- **Exercise details**
Extract the lines of the data verbatim, starting with the very first line and stopping after the line that contains "click(54, 84)". Leave the pictures out of your answer.

## START Records provided

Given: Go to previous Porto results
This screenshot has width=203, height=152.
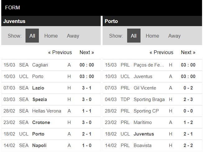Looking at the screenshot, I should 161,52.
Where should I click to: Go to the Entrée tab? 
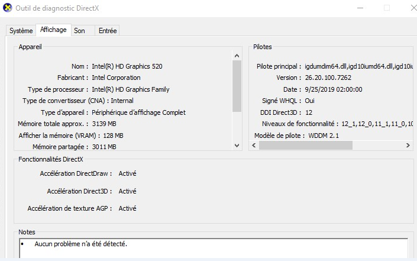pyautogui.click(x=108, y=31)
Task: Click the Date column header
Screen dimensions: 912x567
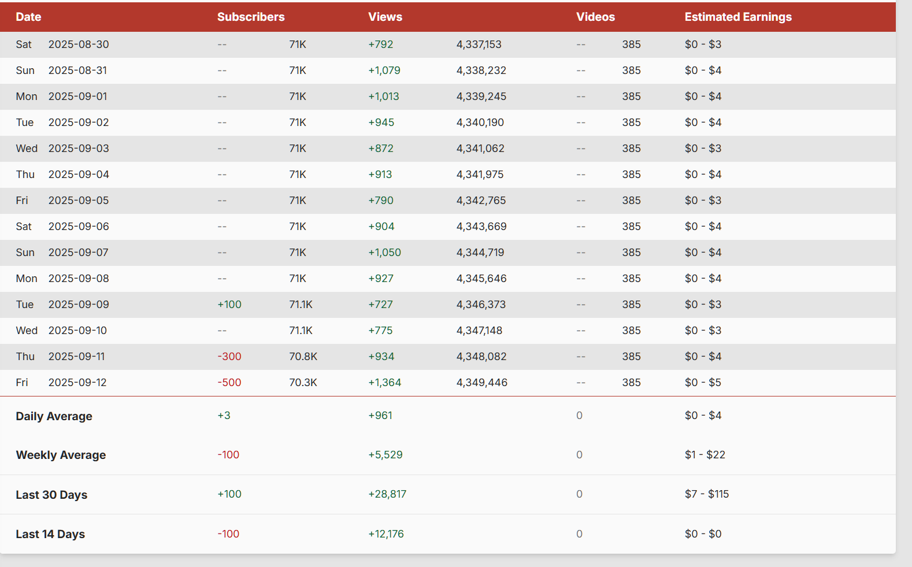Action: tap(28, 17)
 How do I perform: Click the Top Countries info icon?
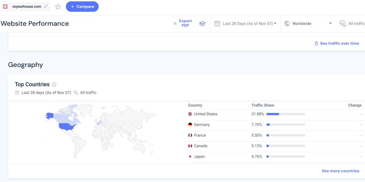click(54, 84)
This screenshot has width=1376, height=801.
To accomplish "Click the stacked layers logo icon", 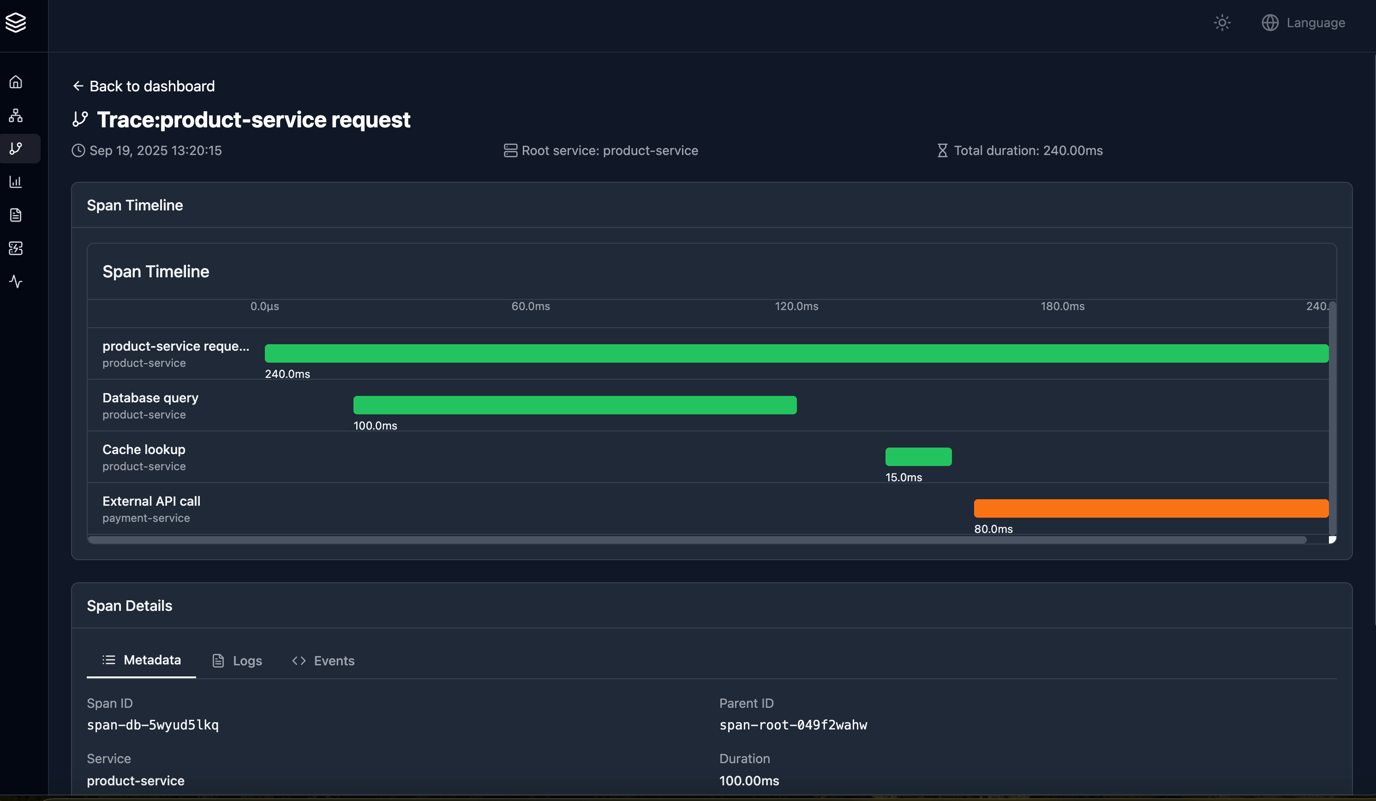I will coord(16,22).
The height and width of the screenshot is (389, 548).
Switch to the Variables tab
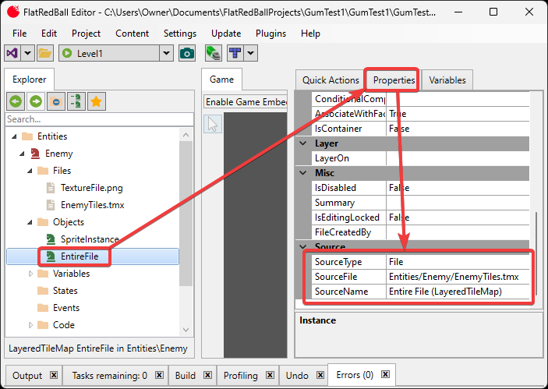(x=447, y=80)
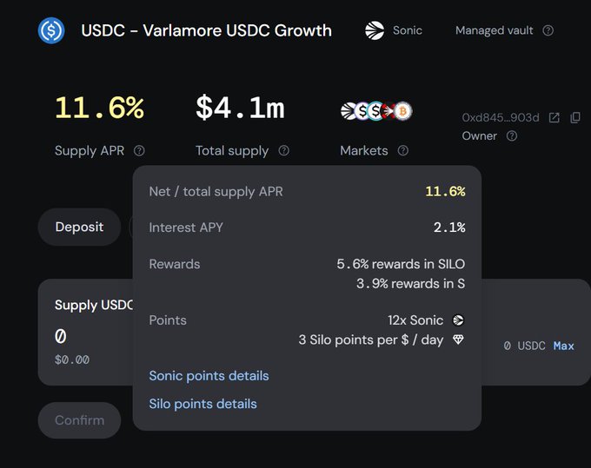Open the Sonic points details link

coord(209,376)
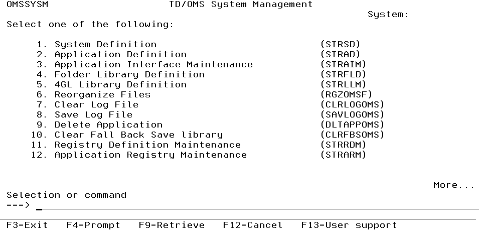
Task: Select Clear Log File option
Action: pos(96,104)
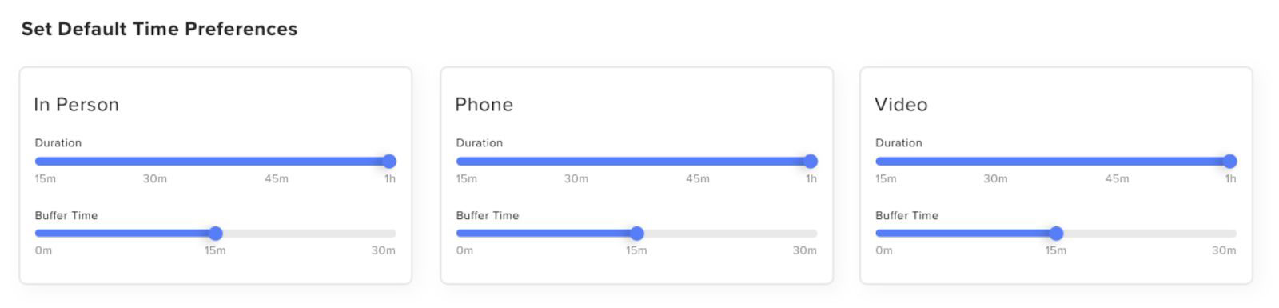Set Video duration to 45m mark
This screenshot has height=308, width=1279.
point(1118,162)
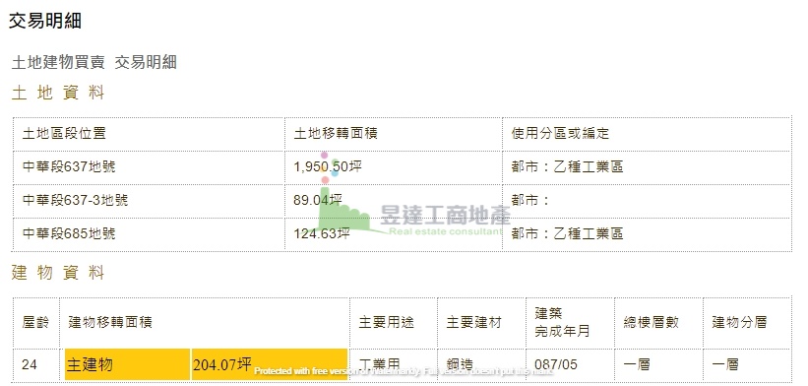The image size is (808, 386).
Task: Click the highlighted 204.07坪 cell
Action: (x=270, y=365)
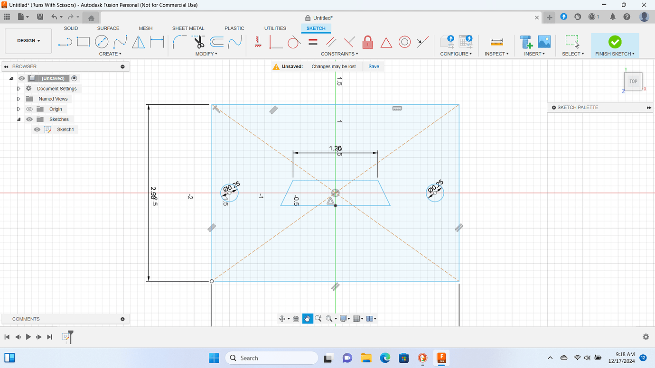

## END Records provided

- **Problem solution**
Given: Go to previous Porto results
This screenshot has width=203, height=152.
Looking at the screenshot, I should 161,52.
Where should I click to: Go to the Entrée tab? 
pyautogui.click(x=108, y=31)
Task: Click the Date column header
Screen dimensions: 912x567
Action: tap(28, 17)
 How do I perform: Click the Top Countries info icon?
click(54, 84)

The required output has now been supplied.